Silent Minority is a 1981 British documentary film made by Nigel Evans for ATV which aired in June 1981 on ITV. The film spotlights the conditions of mental patients at the Borocourt Hospital near Reading, Berkshire and the St Lawrence Hospital in Caterham, Surrey.

Part polemic, part narrative, it came just before the transition of the British mental health system from an asylum-based system to one of Care in the Community.

==Critical response==
It was reported in the Glasgow Herald that British health officials protested the release of the documentary, and that Health Minister Sir George Young attacked the film as not being a true representation of such hospitals. ATV announced making changes to the film's commentary due to these protests, and Charles Denton of ATV stated that film director Nigel Evans admitted that hospital administrators were deceived during the project's filming, but stated that such deception was "in the public interest". Evans had been granted access to the facilities and was allowed to shoot individual patients only if he obtained consent of their family members. When some families did not consent, Evans destroyed six reels of footage, but health officials determined he deliberately concealed other footage. These officials granted that the film footage was accurate, but complained that the narration was not, thus resulting in ATV modifying the commentary.
After the film's airing, it was reported that the film had already raised controversy and that it might have been seen as too "harrowing" by some viewers. Objections were raised based upon Health Ministry statements that the film presented a slanted viewpoint, but there was a concession that even if the film's examples were not typical, it was believed that they were "unlikely to be the only exceptions to an otherwise admirable system" and, even if atypical, that they exist at all "is a matter of grave concern." Producer/director Nigel Evans was praised for the film's conclusions showing that the issues can be addressed, ATV for the film's creation, and IBA for refusing to ban it.

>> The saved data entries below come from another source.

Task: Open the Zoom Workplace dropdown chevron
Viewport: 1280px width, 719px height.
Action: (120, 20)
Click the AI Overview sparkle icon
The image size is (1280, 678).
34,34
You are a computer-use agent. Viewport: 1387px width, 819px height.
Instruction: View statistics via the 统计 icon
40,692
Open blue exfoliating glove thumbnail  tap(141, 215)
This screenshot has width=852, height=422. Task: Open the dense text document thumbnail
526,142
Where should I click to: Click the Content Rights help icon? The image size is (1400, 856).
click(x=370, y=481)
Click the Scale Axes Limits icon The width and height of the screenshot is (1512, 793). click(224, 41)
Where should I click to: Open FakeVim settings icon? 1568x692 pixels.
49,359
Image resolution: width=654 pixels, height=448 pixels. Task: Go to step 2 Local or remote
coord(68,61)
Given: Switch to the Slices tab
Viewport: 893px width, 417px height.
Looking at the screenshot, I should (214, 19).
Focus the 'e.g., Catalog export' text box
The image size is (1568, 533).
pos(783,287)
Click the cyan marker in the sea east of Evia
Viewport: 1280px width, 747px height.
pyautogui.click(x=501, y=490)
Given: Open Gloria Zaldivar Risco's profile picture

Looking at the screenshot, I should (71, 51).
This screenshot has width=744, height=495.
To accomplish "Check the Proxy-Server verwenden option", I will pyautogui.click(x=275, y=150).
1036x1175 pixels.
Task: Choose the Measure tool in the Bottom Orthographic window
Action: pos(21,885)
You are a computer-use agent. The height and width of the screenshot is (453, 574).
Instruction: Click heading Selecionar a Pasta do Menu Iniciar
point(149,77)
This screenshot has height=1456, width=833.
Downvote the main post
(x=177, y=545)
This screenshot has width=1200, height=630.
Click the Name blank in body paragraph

Controversy about the film reached the British Parliament, with questions in the House addressed to Norman Fowler, Secretary of State for Social Services. Fowler, while appreciating that the film drew attention to the plight of handicapped patients within the British health system, felt that concentrating "its attention on certain categories of the most severely handicapped", gave an "unrepresentative picture both of the two hospitals and of the care given by National Health Service staff to mentally handicapped people in general." But he expanded that the concerns brought forward by the film were being addressed through the creation of smaller facilities better able to address patients' needs.